Segment Start: LISTED ENTRIES

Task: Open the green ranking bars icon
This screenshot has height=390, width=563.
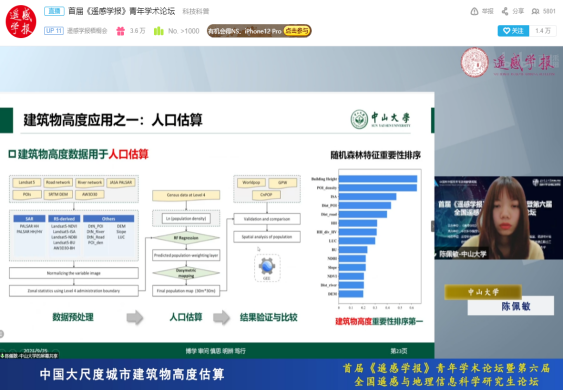Action: coord(158,31)
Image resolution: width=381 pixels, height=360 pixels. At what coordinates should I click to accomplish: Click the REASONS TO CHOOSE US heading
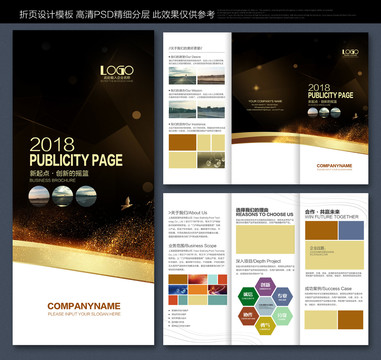click(265, 214)
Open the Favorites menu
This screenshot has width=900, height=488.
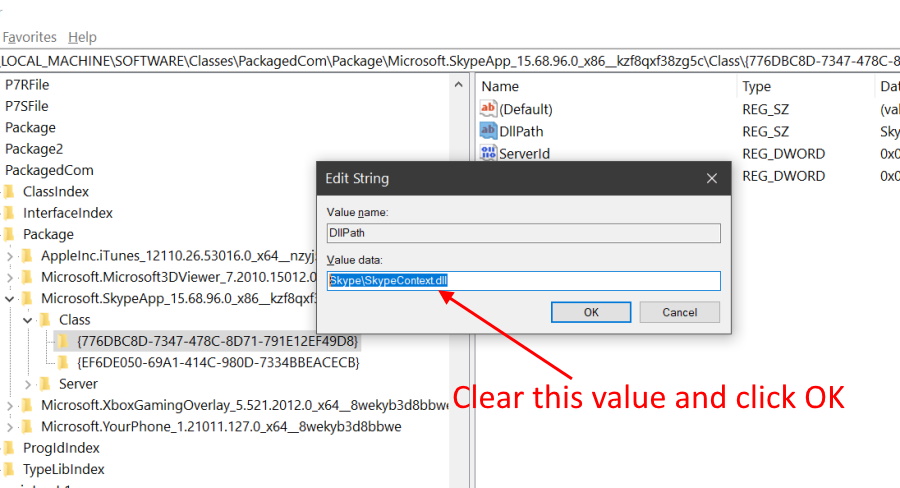click(29, 37)
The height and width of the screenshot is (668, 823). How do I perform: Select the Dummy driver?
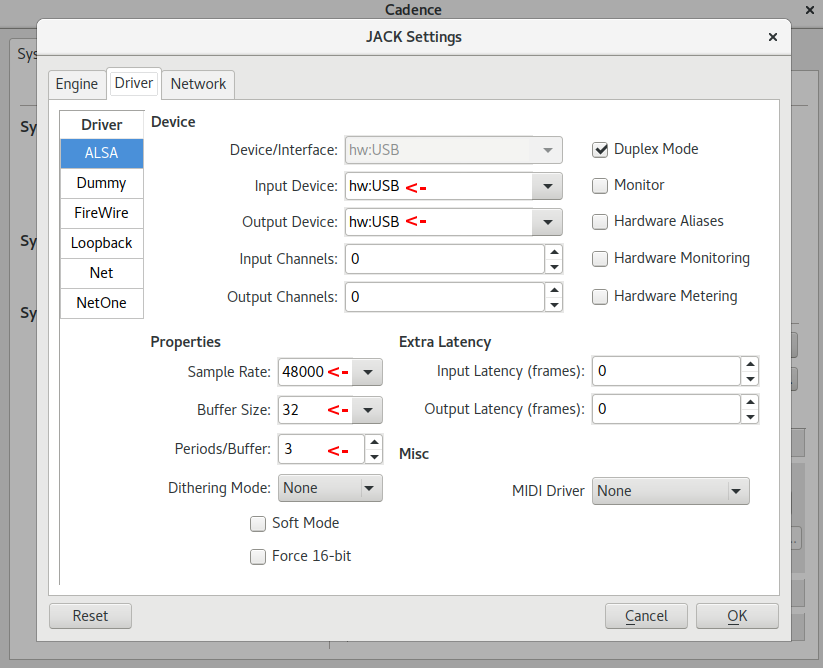pyautogui.click(x=101, y=183)
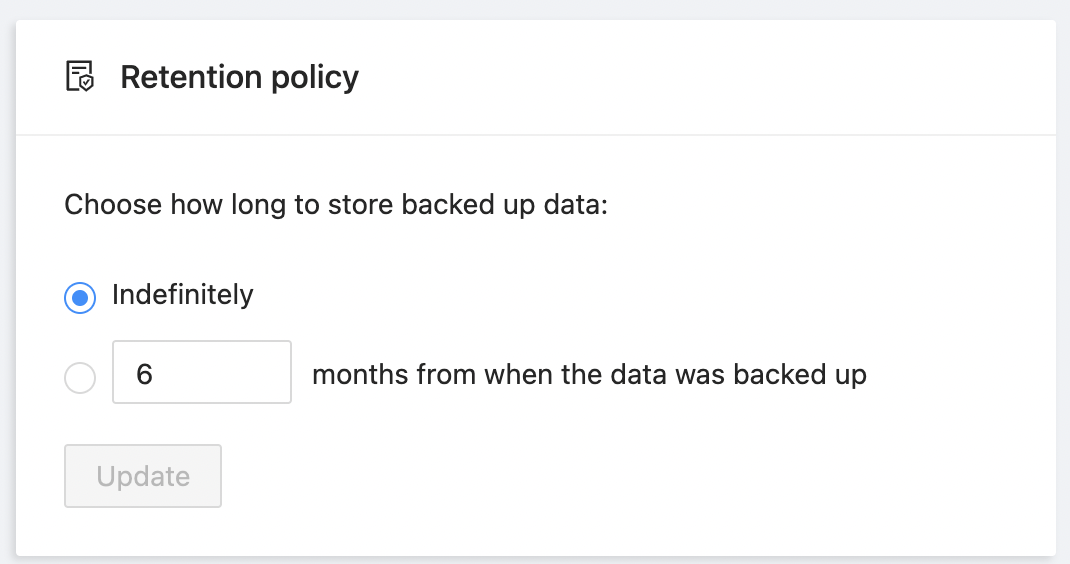The width and height of the screenshot is (1070, 564).
Task: Click the word Update on the grey button
Action: click(x=143, y=476)
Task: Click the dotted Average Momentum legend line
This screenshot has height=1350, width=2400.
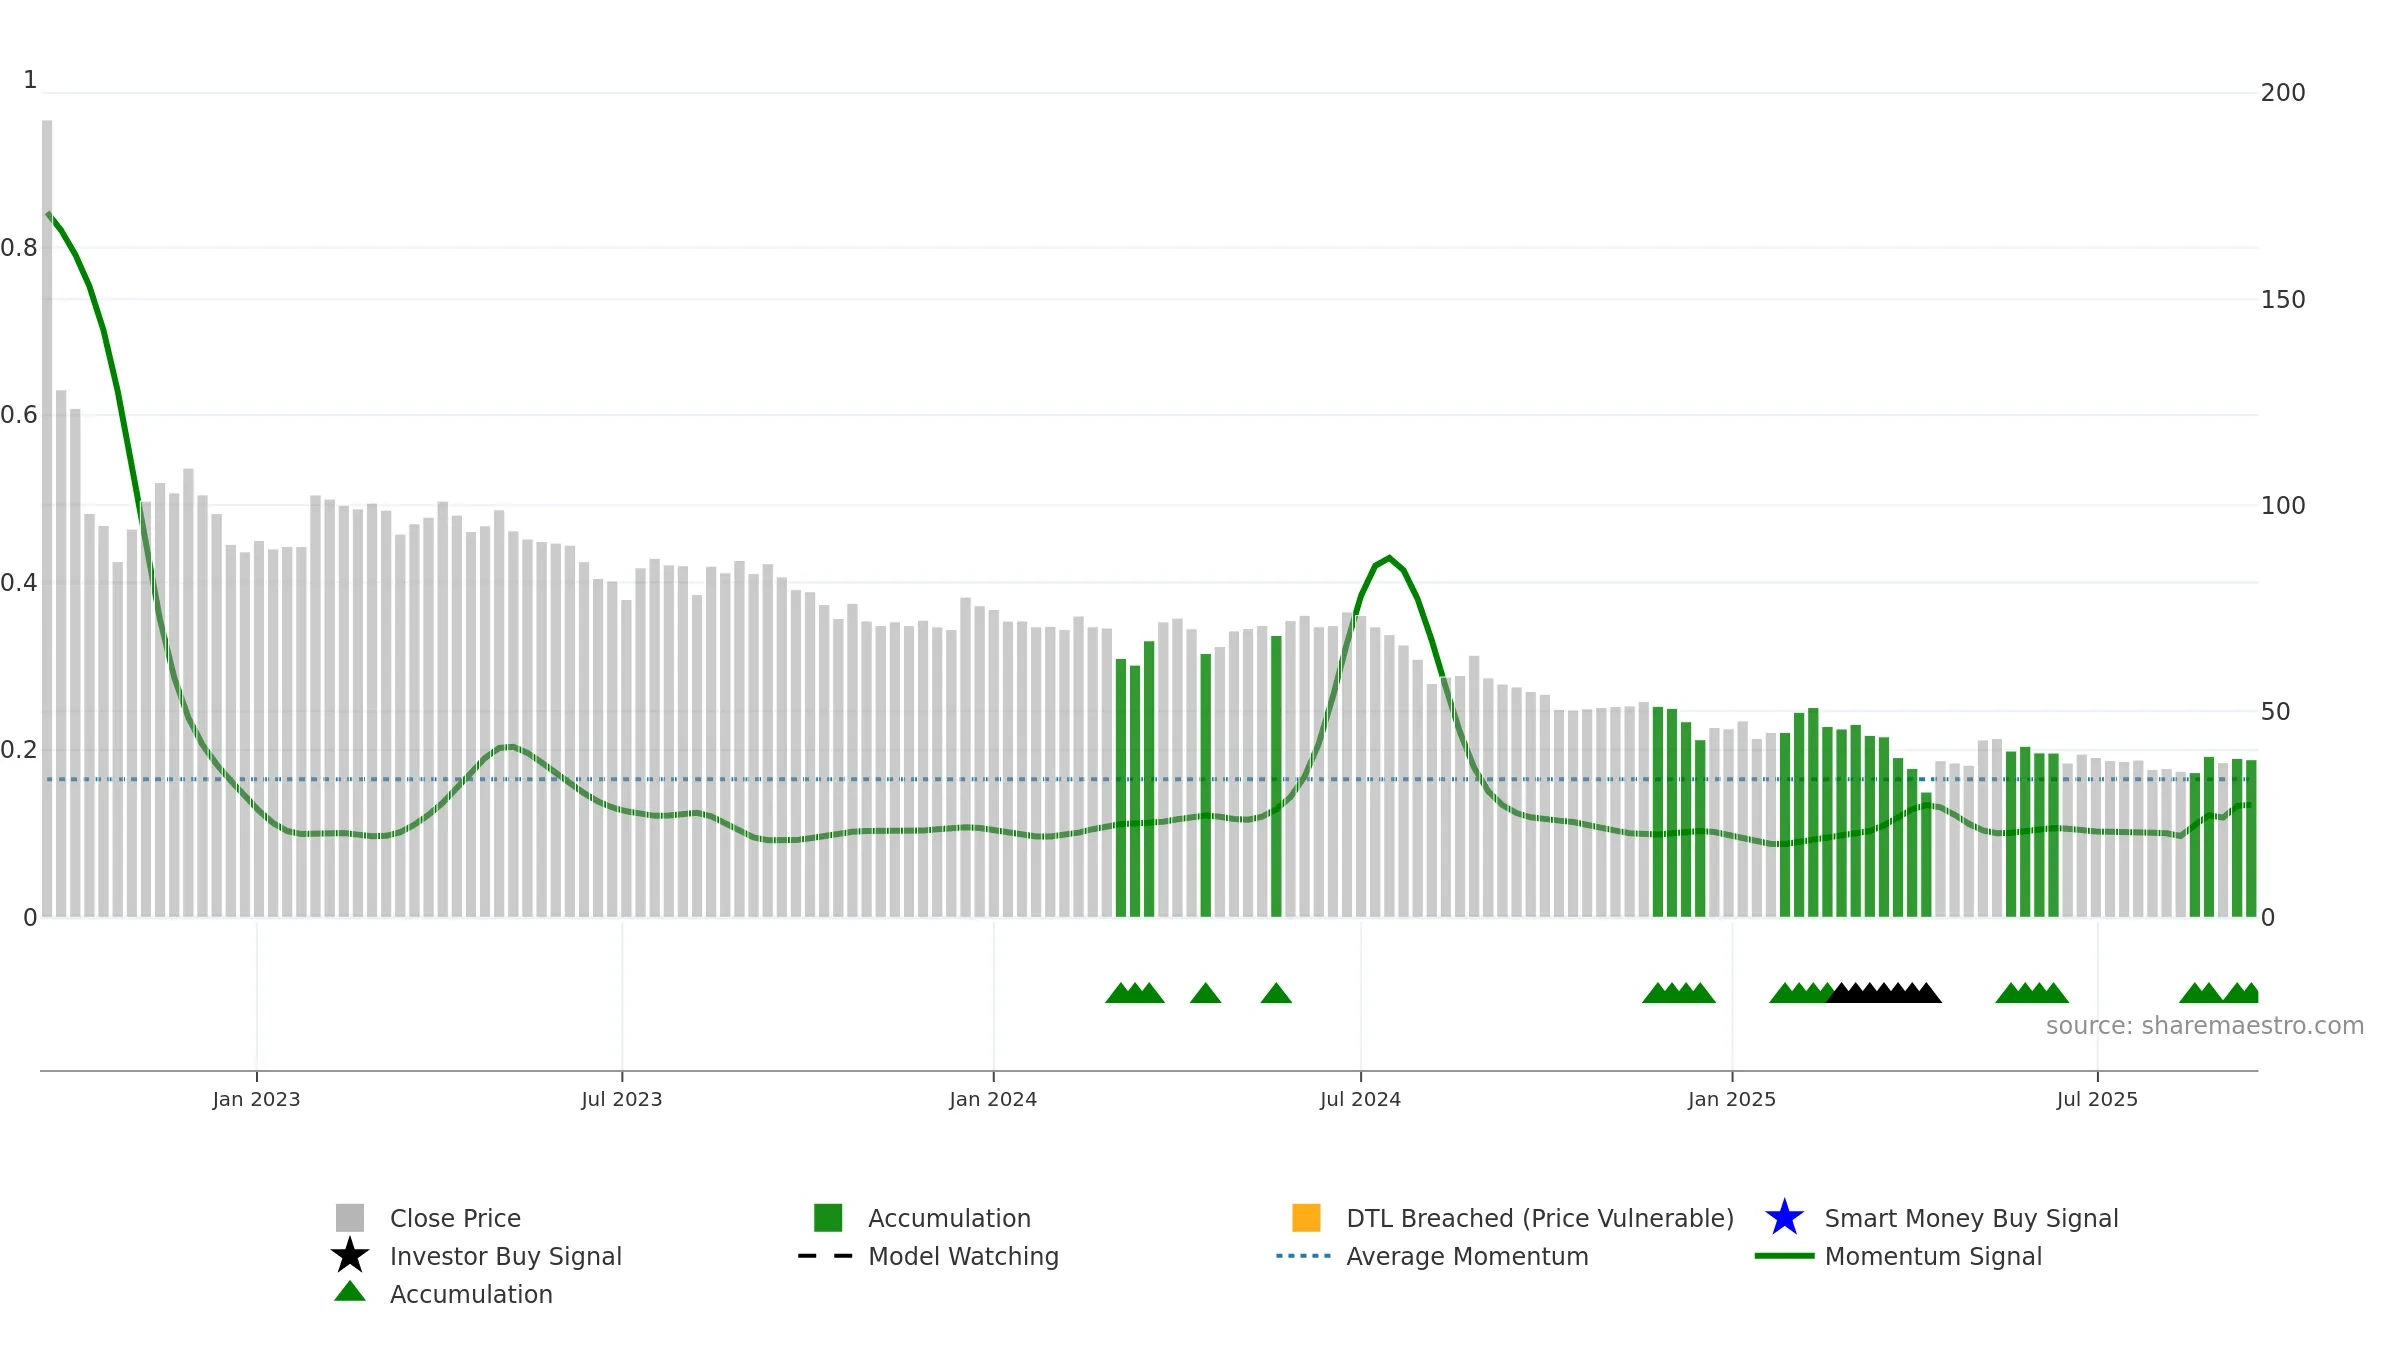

Segment End: LISTED ENTRIES

• TASK DETAILS:
Omit the pictures and return exactly the lines from the line containing "Open the Favorites menu" through the final line of the material above, both ends included.

• SOLUTION:
Open the Favorites menu
This screenshot has width=900, height=488.
click(29, 37)
The height and width of the screenshot is (668, 823). How do I perform: Select the Dummy driver?
pyautogui.click(x=101, y=183)
The width and height of the screenshot is (1070, 564).
Task: Click the word Update on the grey button
Action: click(x=143, y=476)
Task: Click the dotted Average Momentum legend line
This screenshot has height=1350, width=2400.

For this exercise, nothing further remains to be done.